Chapitre 4 : Comparaison avec le Revenu Universel 

 

Le concept de « salaire de référence », qui indemnise les citoyens par anticipation afin de compenser l’incertitude politique, peut rappeler à première vue le revenu universel (ou revenu de base inconditionnel). Après tout, il s’agit dans les deux cas d’assurer à chacun un montant mensuel, sans conditions liées à l’emploi ou à la situation économique individuelle. Pourtant, les motivations, les justifications morales et l’ancrage institutionnel diffèrent de façon significative. Comprendre ces nuances permet de saisir l’originalité du « salaire de référence » et d’évaluer comment il se positionne par rapport au modèle plus connu du revenu universel.

 

4.1 Points communs et différences avec le revenu de base inconditionnel

Le premier point commun avec le revenu universel est l’universalité : toutes les personnes rattachées à la communauté nationale en bénéficient, sans critères de ressources ni exigence de travail. De même, le caractère inconditionnel est partagé, puisqu’il ne s’agit pas de récompenser un comportement particulier, mais d’octroyer un droit fondamental à une somme d’argent. Ces deux éléments, universalité et inconditionnalité, créent une similitude structurelle : dans les deux cas, on établit un socle financier commun, indépendant de la situation personnelle.

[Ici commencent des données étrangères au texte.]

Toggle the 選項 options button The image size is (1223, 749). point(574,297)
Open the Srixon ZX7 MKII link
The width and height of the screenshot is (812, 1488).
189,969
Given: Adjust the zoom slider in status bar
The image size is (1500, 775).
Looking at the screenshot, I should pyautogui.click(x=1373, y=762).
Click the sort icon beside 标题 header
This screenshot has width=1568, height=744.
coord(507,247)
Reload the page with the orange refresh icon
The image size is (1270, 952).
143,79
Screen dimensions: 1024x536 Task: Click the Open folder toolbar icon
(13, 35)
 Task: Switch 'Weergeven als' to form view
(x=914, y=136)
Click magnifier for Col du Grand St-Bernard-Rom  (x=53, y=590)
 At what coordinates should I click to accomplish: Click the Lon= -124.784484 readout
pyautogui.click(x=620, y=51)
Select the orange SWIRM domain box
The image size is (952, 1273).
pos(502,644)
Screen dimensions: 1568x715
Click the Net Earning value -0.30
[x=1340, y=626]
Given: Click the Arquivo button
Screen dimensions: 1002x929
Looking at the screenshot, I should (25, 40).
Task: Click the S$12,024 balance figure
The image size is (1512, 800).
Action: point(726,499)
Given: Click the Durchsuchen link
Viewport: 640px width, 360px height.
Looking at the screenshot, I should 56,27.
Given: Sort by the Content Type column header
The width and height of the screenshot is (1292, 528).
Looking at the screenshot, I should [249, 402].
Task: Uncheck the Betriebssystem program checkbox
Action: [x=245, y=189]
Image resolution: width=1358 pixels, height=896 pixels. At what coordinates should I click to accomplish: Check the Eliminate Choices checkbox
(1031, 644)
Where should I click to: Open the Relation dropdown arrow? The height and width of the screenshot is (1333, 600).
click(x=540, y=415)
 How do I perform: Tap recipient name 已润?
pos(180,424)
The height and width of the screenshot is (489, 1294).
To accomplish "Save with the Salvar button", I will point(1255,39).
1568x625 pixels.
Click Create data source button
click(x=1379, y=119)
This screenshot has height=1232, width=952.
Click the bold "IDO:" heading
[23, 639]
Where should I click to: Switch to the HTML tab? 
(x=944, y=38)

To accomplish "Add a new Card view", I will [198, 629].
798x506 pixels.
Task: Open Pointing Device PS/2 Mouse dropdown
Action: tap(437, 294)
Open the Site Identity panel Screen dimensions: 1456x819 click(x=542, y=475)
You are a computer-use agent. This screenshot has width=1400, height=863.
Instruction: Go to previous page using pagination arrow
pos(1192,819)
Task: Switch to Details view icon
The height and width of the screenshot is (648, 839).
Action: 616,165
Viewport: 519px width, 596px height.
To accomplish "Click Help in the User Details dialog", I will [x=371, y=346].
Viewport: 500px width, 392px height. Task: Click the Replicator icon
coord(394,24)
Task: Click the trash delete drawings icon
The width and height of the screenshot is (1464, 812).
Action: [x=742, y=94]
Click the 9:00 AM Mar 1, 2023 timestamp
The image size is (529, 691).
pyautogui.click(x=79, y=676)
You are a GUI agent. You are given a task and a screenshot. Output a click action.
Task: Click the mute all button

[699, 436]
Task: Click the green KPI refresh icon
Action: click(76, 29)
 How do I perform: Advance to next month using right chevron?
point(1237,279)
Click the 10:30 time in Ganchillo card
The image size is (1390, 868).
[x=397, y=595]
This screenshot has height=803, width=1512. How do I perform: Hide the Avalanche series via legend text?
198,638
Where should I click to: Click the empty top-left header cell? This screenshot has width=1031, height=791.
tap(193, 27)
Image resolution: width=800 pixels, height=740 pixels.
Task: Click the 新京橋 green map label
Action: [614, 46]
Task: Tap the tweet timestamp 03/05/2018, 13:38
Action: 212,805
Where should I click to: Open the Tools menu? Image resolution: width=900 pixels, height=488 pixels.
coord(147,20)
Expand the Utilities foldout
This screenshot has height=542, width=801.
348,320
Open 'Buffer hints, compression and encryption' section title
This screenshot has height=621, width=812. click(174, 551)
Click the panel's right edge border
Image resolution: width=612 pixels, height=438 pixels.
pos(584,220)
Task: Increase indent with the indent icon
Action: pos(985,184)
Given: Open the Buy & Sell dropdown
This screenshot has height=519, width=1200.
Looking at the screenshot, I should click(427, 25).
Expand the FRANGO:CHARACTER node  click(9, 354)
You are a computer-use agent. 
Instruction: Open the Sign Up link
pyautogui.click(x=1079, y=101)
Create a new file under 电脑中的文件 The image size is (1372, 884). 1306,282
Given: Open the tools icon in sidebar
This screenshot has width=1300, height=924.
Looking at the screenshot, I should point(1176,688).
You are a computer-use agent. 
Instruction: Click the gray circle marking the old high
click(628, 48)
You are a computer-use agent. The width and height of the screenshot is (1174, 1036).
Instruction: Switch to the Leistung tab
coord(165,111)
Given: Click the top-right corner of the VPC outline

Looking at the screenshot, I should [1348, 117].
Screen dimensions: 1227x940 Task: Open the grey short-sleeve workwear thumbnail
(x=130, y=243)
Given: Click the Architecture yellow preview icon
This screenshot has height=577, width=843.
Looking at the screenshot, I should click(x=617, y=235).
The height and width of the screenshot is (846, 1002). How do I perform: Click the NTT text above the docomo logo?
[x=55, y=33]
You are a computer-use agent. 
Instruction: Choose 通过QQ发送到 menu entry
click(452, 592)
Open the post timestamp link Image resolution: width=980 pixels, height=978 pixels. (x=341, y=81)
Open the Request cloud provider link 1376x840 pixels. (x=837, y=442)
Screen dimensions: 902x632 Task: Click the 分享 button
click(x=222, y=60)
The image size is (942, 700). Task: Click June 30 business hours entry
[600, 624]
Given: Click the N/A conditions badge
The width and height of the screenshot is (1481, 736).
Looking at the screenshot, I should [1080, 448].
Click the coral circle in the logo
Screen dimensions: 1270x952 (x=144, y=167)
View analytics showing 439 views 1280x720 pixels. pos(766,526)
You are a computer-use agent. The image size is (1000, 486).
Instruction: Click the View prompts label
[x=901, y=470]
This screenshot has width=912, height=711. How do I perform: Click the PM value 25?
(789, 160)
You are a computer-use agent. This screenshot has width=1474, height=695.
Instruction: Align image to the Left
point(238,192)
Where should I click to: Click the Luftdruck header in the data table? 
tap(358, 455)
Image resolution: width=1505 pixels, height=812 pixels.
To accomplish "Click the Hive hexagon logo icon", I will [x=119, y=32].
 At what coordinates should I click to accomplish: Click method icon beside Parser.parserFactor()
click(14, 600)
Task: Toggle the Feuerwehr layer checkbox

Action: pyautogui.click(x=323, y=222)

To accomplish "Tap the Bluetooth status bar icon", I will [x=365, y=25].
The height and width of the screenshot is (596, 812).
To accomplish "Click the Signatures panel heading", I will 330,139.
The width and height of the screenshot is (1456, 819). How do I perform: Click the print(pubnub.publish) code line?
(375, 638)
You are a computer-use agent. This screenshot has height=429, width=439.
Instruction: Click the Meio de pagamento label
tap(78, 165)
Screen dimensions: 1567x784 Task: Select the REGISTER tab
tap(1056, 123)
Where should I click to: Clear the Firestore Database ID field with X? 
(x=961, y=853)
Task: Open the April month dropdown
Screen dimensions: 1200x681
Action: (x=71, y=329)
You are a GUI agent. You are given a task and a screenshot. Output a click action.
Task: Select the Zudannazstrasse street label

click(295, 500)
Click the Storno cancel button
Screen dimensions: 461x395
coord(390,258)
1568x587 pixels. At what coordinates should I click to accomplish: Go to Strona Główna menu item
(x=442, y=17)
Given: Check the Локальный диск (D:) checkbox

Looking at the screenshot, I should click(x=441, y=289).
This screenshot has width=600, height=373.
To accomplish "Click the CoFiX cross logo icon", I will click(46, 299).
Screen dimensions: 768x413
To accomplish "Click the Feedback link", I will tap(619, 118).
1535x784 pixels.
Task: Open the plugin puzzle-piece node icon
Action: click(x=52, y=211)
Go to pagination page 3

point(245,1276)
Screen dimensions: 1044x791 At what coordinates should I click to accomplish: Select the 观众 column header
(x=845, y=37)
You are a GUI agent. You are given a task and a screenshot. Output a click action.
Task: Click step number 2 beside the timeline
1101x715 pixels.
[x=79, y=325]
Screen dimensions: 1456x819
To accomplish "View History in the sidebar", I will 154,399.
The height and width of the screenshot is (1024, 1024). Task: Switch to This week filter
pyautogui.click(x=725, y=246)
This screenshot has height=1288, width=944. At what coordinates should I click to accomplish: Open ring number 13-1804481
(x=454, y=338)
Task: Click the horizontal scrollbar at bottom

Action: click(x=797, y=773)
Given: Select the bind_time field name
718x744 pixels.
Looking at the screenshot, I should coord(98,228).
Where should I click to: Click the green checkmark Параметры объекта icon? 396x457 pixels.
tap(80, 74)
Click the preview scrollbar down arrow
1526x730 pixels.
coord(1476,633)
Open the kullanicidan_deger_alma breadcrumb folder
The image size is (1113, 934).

Toutefois, au-delà de cette apparence, les différences sont notables. Le revenu universel est souvent justifié par la nécessité d’adapter la société à la raréfaction de l’emploi, à la précarité du travail, aux mutations technologiques, ou encore par un principe d’équité redistributive plus général. Il se veut un instrument de simplification des politiques sociales, de réduction des inégalités et de renforcement de la liberté individuelle. Le salaire de référence, lui, s’inscrit dans une toute autre logique : c’est la reconnaissance du fait que l’action gouvernementale est incertaine et que les citoyens, en subissant les conséquences de cette incertitude, méritent une indemnisation.

Ainsi, si le revenu universel s’apparente souvent à une mesure pensée pour un futur où la valeur travail est remise en question, le salaire de référence est conçu comme une réponse directe à la faille épistémique de la gouvernance publique. Là où le revenu universel part d’une vision socio-économique globale, le salaire de référence part d’une analyse institutionnelle et morale du contrat social entre gouvernants et gouvernés.

 

4.2 Le salaire de référence comme version justifiée par l’incertitude politique

L’un des points centraux distinguant le salaire de référence du revenu universel est la justification éthique spécifique. Le revenu de base est souvent présenté comme un moyen de garantir la subsistance matérielle de chacun, de simplifier la protection sociale, ou de libérer les individus du carcan du travail salarié. En revanche, le salaire de référence s’appuie sur l’argument de l’incertitude politique : le gouvernement, n’étant jamais certain de l’efficacité de ses manœuvres, doit indemniser le peuple pour cette prise de risque permanente.

Cette justification a un impact important sur la légitimité perçue. Certains critiques du revenu universel reprochent à cette mesure de n’être qu’une utopie, un rêve généreux mais déconnecté de toute contrainte réelle. À l’inverse, le salaire de référence s’ancre dans une logique de responsabilité et de « pollueur-payeur politique » : si l’État, en prenant des décisions, potentiellement « pollue » le bien-être des citoyens, il doit compenser ce risque par un revenu. Ici, la source de la légitimité n’est pas uniquement la solidarité sociale, mais le caractère contractuel et responsable de la relation État-citoyen.

 

4.3 Avantages et inconvénients par rapport au revenu universel standard

En comparant les deux modèles, on peut identifier plusieurs avantages et inconvénients relatifs du salaire de référence.

 

Avantages du salaire de référence sur le revenu universel :

Justification claire : Le salaire de référence repose sur un principe simple : on indemnise l’incertitude. Cela peut convaincre ceux qui rejettent le revenu universel par principe, en leur offrant une rationale plus ancrée dans la responsabilité étatique.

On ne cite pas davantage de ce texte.